The smooth lanternshark feeds on squid, lanternfishes, smaller dogfish sharks, and fish eggs, as well as crustaceans and fish. This species is ovoviviparous, with the developing embryos being sustained by a yolk sac. Females produce an average of 10 young per reproductive cycle. Males reach sexual maturity at a length of 31–39 cm, and females at a length of 38–47 cm. The length at maturity varies with geographical region, with sharks in the western Atlantic maturing larger than those from off KwaZulu-Natal. This species grows at a slow rate, with the body becoming relatively longer with age. Off southern Portugal, males live to at least 13 years of age, and females to at least 17 years.

==Human interactions==
Large numbers of smooth lanternsharks, predominantly juvenile, are caught incidentally by commercial longline fisheries, and to a lesser extent in bottom trawls and fixed bottom nets, in the eastern Atlantic and off Japan.
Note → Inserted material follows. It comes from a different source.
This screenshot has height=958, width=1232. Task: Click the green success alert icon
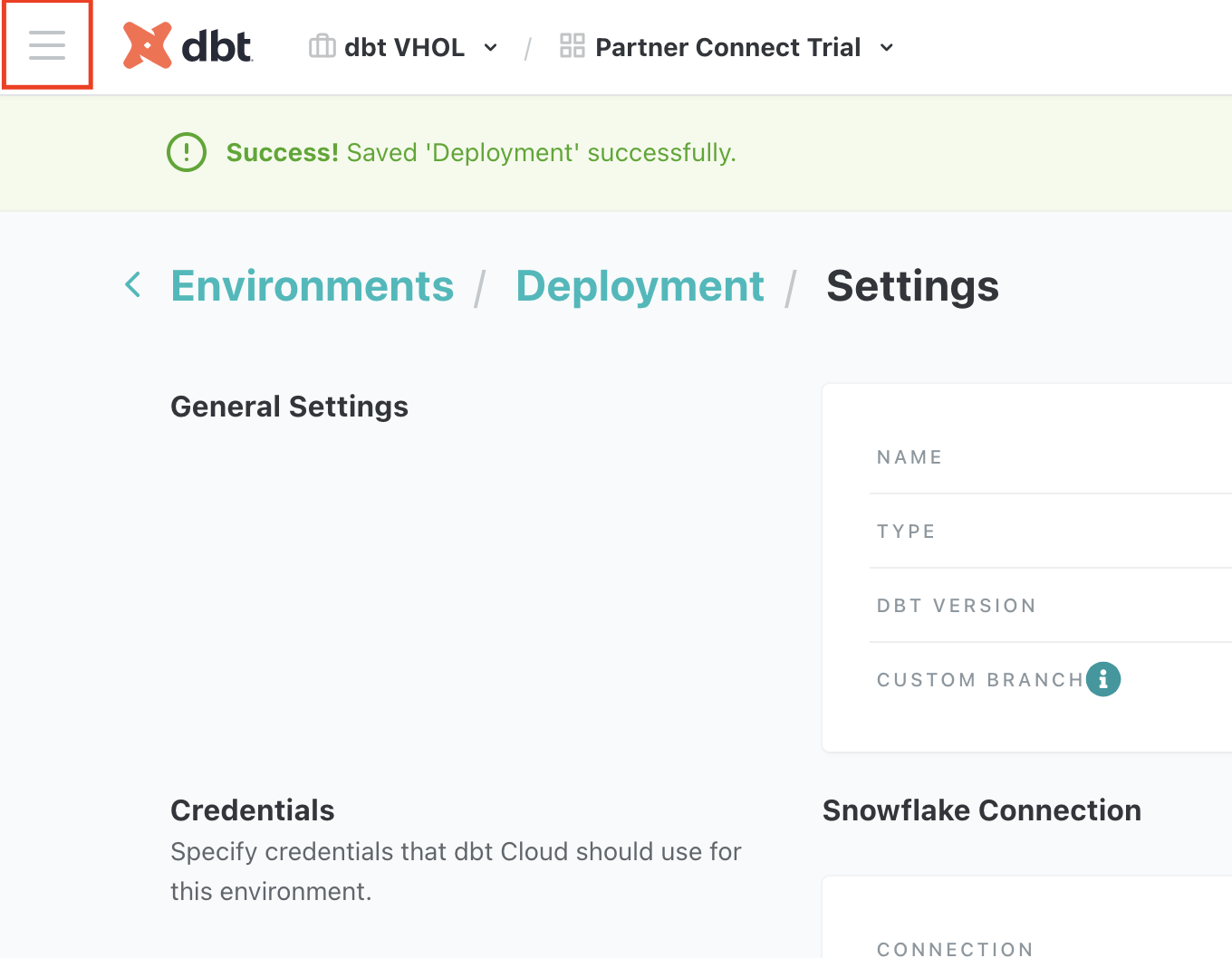[x=187, y=152]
This species is one of the three most common sharks caught as bycatch in deepwater fisheries off southern Portugal, along with the velvet belly lanternshark (E. spinax) and the blackmouth catshark (Galeus melastomus). Most captured smooth lanternsharks are discarded, although some may be sold dried and salted for human consumption or processed into fishmeal. The smooth lanternshark's slow rates of reproduction and growth may render it vulnerable to population collapse under sustained fishing pressure. However, catch rates currently show no evidence of this occurring, which, coupled with the smooth lanternshark's wide geographic range, has led to the IUCN assessing it as of Least Concern. In June 2018 the New Zealand Department of Conservation classified the smooth lanternshark as "At Risk – Naturally Uncommon" with the qualifiers "Data Poor" and "Secure Overseas" under the New Zealand Threat Classification System.